[Quoted passage]:
┌──

MLBPA director Michael Weiner: Alex Rodriguez suspension is ‘almost ridiculous’
Major League Baseball made an unprecedented move on Monday when it suspended New York Yankees slugger Alex Rodriguez for 211 games because of his alleged involvement with Biogenesis. A-Rod has never failed a non-survey drug test, and the penalty for first-time offenders is a 50-game suspension. The belief is that Rodriguez interfered with MLB’s investigation and is being penalized for more than just using performance-enhancing drug.
Naturally, the MLB Players Association is defending A-Rod and his right to appeal. During an interview with “The Dan Patrick Show” on Monday, MLBPA executive director Michael Weiner ripped Bud Selig in arguing in favor of Rodriguez.
“We feel what (Selig) did, frankly, was inappropriate and almost ridiculous,” Weiner said. “Look at the penalties that have been (given) out and cases that have been decided by the commissioner’s officer along with the Players Association. Nothing comes close to 211 games.”
Again, the belief is that no other player’s involvement with Biogenesis ran as deep as A-Rod’s. No other player has — to our knowledge — been accused of destroying evidence. In addition, there has also been speculation that Rodriguez led other players to Tony Bosch’s clinic. Weiner said both sides tried to work out an agreement but were unsuccessful in doing so.
[Related: Why MLB suspended A-Rod for 211 games]
“Both sides tried to work it out unsuccessfully,” he explained. “I think it’s best for baseball to work this out. If we can’t, it’ll go to hearing. That wouldn’t be the end of the world.”
Weiner also said the MLBPA will decide at its offseason meetings if stiffer penalties are needed. Patrick pointed out that “crime pays” and that players are still receiving massive amounts of money despite the fact that they were caught cheating. Rodriguez’s reputation is basically ruined, so he has no other reason to fight his suspension other than to collect a paycheck.
“It really doesn’t matter what I think,” Weiner said. “It matters what the players think. We had our last discussion in Spring. There were a lot of players who were in favor of tougher penalties. There were a lot of players who weren’t.”
If you’re like me, you have to wonder why any player who wasn’t cheating would not want stiffer penalties. The way it stands now, the risk of taking steroids to improve your game and in turn earn more money is worth the reward for many players. The only way to counter that is with harsher punishment. By suspending A-Rod for 211 games, Selig is obviously trying to push the game in that direction.

└──

[Data extract]:
┌──

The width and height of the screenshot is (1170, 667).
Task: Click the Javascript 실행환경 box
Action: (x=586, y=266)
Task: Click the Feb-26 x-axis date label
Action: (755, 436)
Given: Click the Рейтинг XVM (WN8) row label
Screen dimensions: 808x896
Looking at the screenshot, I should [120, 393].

└──
┌──

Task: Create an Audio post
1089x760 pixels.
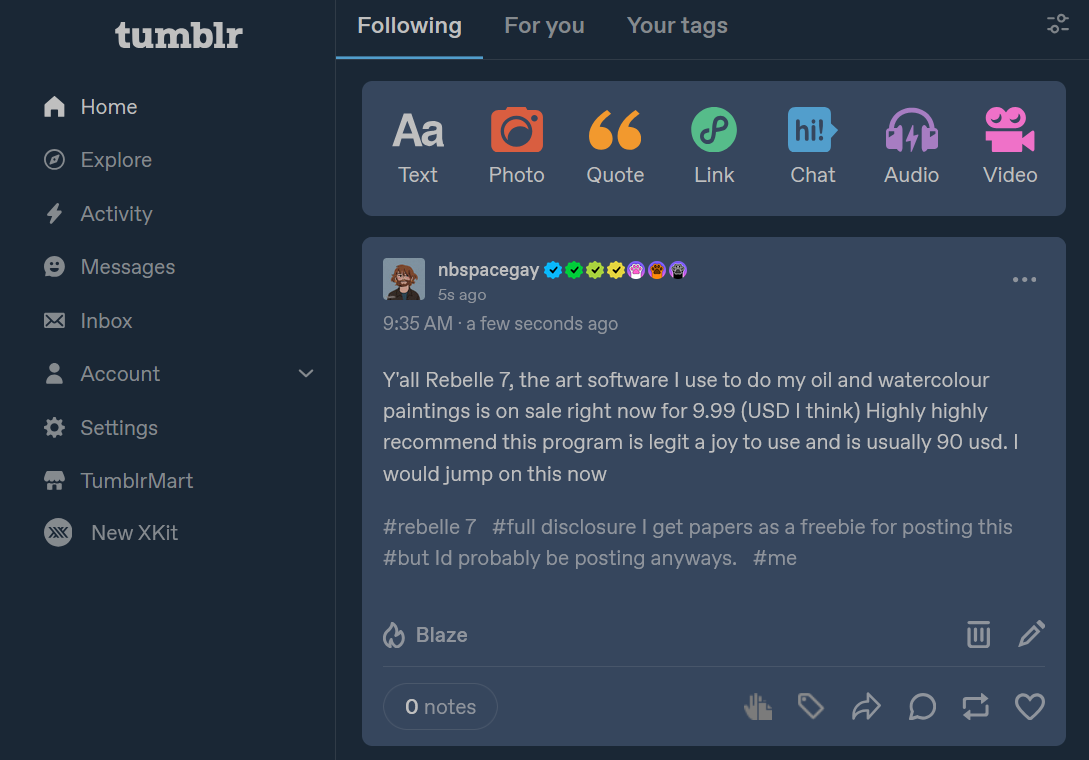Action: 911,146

└──

[What is needed]: Reproduce the article on Alex Rodriguez's suspension word for word, starting with "Weiner also said" and going on through "collect a paycheck.".

[Task result]:
Weiner also said the MLBPA will decide at its offseason meetings if stiffer penalties are needed. Patrick pointed out that “crime pays” and that players are still receiving massive amounts of money despite the fact that they were caught cheating. Rodriguez’s reputation is basically ruined, so he has no other reason to fight his suspension other than to collect a paycheck.